Task instructions: Go through the listing and copy each line that has the string "Strings" in it.

[Start of Attachment]

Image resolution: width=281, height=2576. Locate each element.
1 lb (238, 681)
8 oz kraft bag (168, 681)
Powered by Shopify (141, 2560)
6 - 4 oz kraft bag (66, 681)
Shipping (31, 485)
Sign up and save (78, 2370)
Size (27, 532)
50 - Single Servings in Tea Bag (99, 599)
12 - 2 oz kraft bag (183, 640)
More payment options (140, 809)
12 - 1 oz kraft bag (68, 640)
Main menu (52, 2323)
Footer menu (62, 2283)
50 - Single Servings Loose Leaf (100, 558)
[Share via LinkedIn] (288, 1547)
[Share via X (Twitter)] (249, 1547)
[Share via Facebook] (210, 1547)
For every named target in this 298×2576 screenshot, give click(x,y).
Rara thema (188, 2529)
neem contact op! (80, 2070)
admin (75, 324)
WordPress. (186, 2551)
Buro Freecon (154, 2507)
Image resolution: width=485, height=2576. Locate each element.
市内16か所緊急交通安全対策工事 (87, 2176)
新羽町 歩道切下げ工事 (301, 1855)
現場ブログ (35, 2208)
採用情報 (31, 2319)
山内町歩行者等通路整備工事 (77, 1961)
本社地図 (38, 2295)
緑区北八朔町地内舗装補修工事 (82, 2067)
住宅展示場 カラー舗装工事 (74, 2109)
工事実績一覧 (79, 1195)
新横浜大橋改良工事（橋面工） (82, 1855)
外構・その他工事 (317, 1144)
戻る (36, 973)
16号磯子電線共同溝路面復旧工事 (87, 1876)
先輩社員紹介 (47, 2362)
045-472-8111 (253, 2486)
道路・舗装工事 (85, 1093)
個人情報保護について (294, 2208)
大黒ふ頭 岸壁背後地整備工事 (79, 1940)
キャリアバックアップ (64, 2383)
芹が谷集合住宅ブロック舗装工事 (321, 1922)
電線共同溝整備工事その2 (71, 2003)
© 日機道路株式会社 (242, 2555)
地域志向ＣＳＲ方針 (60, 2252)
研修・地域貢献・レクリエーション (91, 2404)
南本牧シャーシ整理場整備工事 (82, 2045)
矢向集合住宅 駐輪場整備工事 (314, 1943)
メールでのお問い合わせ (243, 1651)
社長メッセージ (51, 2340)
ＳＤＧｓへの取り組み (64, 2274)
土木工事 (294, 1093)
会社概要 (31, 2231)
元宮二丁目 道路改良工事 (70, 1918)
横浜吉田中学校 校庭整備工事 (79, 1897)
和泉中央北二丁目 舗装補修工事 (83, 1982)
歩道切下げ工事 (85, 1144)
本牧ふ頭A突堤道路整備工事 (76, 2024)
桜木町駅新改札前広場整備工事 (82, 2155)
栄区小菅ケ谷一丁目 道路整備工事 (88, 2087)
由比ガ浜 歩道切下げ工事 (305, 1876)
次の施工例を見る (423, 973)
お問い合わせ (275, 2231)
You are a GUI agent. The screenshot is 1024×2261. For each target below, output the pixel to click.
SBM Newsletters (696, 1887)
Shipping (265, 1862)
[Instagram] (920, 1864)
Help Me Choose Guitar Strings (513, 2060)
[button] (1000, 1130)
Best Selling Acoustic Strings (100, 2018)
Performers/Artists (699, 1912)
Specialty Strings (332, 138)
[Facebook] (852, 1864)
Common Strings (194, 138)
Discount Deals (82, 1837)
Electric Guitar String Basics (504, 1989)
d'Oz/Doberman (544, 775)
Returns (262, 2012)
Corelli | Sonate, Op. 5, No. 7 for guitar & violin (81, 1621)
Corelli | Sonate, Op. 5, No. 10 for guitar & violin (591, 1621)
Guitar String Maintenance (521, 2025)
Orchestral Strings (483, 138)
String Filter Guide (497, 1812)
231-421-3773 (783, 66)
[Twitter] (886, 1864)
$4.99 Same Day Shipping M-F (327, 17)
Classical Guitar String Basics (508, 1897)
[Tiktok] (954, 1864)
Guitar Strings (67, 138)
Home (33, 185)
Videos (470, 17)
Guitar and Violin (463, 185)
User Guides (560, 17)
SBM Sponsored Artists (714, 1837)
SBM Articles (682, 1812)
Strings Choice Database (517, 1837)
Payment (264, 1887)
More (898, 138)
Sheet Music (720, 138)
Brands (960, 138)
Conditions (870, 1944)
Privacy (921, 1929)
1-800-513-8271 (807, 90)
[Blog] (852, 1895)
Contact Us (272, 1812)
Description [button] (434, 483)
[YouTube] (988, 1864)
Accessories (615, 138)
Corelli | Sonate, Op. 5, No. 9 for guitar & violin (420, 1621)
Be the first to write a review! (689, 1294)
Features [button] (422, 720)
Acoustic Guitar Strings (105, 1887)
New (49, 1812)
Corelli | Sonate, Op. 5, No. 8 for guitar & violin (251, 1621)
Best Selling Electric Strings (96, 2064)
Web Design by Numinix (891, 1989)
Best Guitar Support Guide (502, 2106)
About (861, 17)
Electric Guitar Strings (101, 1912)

[End of Attachment]

Exercise answer:
Help Me Choose Guitar Strings (513, 2060)
Best Selling Acoustic Strings (100, 2018)
Specialty Strings (332, 138)
Common Strings (194, 138)
Orchestral Strings (483, 138)
Guitar Strings (67, 138)
Strings Choice Database (517, 1837)
Acoustic Guitar Strings (105, 1887)
Best Selling Electric Strings (96, 2064)
Electric Guitar Strings (101, 1912)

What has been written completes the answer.